Alex and I had a crazy thought a few weeks ago: why couldn’t we just travel? Why couldn’t we try for a couple of years what people call nomadic life? What would really keep us from selling everything we own, put the rest in a couple of big luggages, and just travel from one place to the other? What would we lose or miss? And what would we gain? 

Since we talked about it, this idea of a nomadic lifestyle keeps going through my head and the only way I know to deal with it is to write it down. So here it goes, pros and cons, wishes and concerns, in the most simplistic form I can express them.

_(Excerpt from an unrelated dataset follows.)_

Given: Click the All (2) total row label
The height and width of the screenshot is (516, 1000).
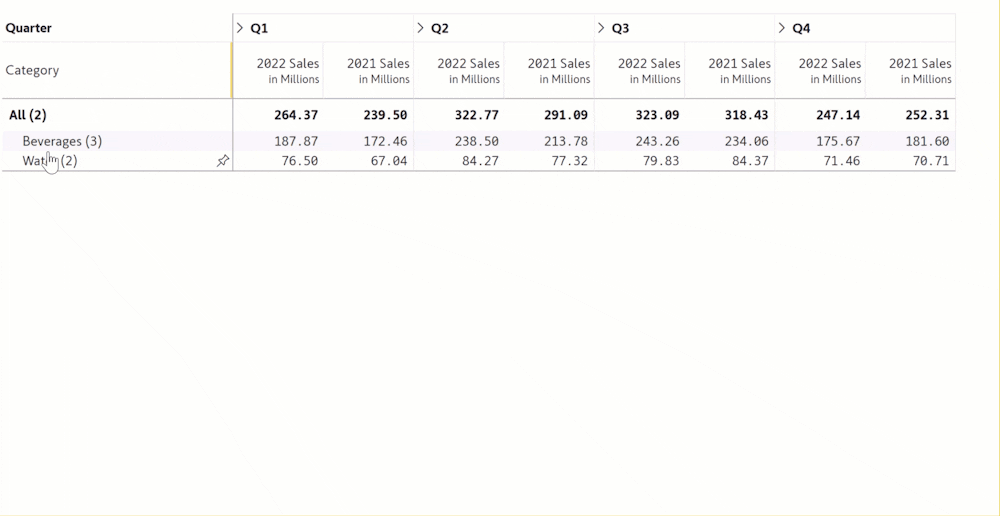Looking at the screenshot, I should click(x=28, y=115).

Because you, my readers, are always a source of inspiration and advice, and I can’t wait to hear what you think.  


  1. I always say that traveling is the only thing that you buy that makes you richer. Imagine how much traveling we could do if we didn’t have (m)any fixed expenses—rent, car, school, nursery—but traveling. 
  2. I hate the thought of dying eventually—always have—and if I had to think about one thing that would really make my life worth living, I’d think about traveling. There is so much world to see and so limited time to see it. A nomadic lifestyle would allow us to see the whole world, and as I’m writing this a rush of adrenaline runs through my veins and I get tears in my eyes.
  3. Alex and I can travel anywhere in the world: we’re in such a privileged position that we would be completely insane not to take advantage of it. 
  4. We could live the minimalistic lifestyle we’ve always wanted. The idea of selling everything we own, and leave with only a couple of luggages is so appealing to me.
  5. Oliver and Emily would get to live the world, to know so many cultures, to experience so much life. It would give them a different mindset for the rest of their life. 
  6. A two-month travel like the one we did in Canada is expensive—no matter how frugal you are. And back at home there’s always a rent to pay, too, which makes the holiday even more expensive. That expense wouldn’t exist if we didn’t have a place to go back to.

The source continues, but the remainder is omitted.